Los tres primeros versos chisporrotean, fluyen, se levantan tenues, como esa claridad de los instantes iniciales del amanecer o como la pequeña llama que se agita cuando se enciende un fósforo. Luego, con toda su fuerza fónica, nos golpean los tres versos finales, contundentes, exactos fogonazos en apenas cinco palabras: una deflagración. El poema es una pira. No alumbra, quema. Prende fuego al orden mismo de la escritura. Lo que nos sea revelado por el poema debe incendiar la vida –la casa es el ser--, debe dotar de sentido profundo, de cambio, de renovación. La visión nueva surge desde la llama que muda, que dota de otra vida, y no de la mera luz, ésa que en realidad sólo es un juego con las sombras.

Pocos son los libros recientes de poesía española en los que, como en éste, los lectores se enfrenten a un ejercicio de profunda exploración de la identidad, tanto en lo que respecta al poema como en lo referido al sujeto poético. O lo que es lo mismo, la relación entre el proceso de escritura y la persona que ejecuta el poema: Hay temblores donde no tiembla / la tierra. // Donde hubo pies.

Jiménez Paz hinca su escritura en el temblor, en lo incierto. Con firmeza y a sabiendas, no se esconde. Nos viene a decir: quien escribe ha de ahogarse en la palabra para conseguir que la palabra lo diga a él, lo escriba. Sabe de los peligros y los acepta. Más allá de adscripciones baladíes, del pensamiento poético vanguardista hoy nos queda la inquieta mirada. Saberse en el filo, justo al borde cada vez que se escribe un poema verdadero es el estado de la escritura lírica. La pregunta como una aguja en los ojos sería el verso.

Quizás sea esta la razón por la que la poética de Antonio Jiménez se ha ido adelgazando hasta casi rozar el espacio aforístico en este último libro. Claro que también nada más alejado de cualquier tono sentencioso que estos poemas. En ellos no se busca ni se muestra regla o evidencia salvo la de la piel y la mirada interrogando, en búsqueda, observando cómo llega la punta de esa aguja que lo herirá.

Quien escribe está siempre al borde de callar.

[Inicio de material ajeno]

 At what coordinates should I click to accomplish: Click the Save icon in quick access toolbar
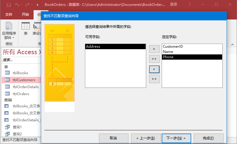(x=9, y=5)
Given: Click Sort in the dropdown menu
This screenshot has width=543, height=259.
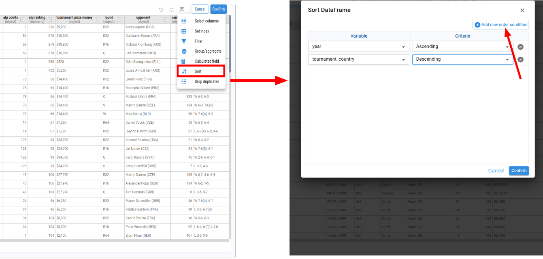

Las certezas son un extraño objeto que quedó perdido en el pasado y, por tanto, que ahora se confunde en el olvido y la mentira: Antonio Jiménez Paz halla espacio y poder poético cuando su palabra emerge de tal quiebro latente de la vida. Casi todo es mío, declara, para inmediatamente afirmar que sólo él mismo se escapa de esa propiedad demasiado suya. Antidio Cabal, poeta por quien Jiménez Paz siente un profundo respeto y admiración escribía en 1961: La identidad / no es el prototipo del universo / al universo le quitas una hoja y es otro / y le quitas otra hoja y es otro / y otra y es otro. Ciertamente, si a la identidad se la fuera deshojando con morosa pasión, de ella qué quedaría, qué cambiaría. Aun sin conocer el poema previamente, Antonio parece haber escrito cuarenta años más tarde con Casi todo es mío el reverso oculto de esos antiguos versos de su amigo: Tendré de todo / pero de mí apenas nada. / … / Mis ojos sí. / Su mirar / no. Sea pues éste el camino para el poeta, el más incierto y bello: el ir desconociéndose.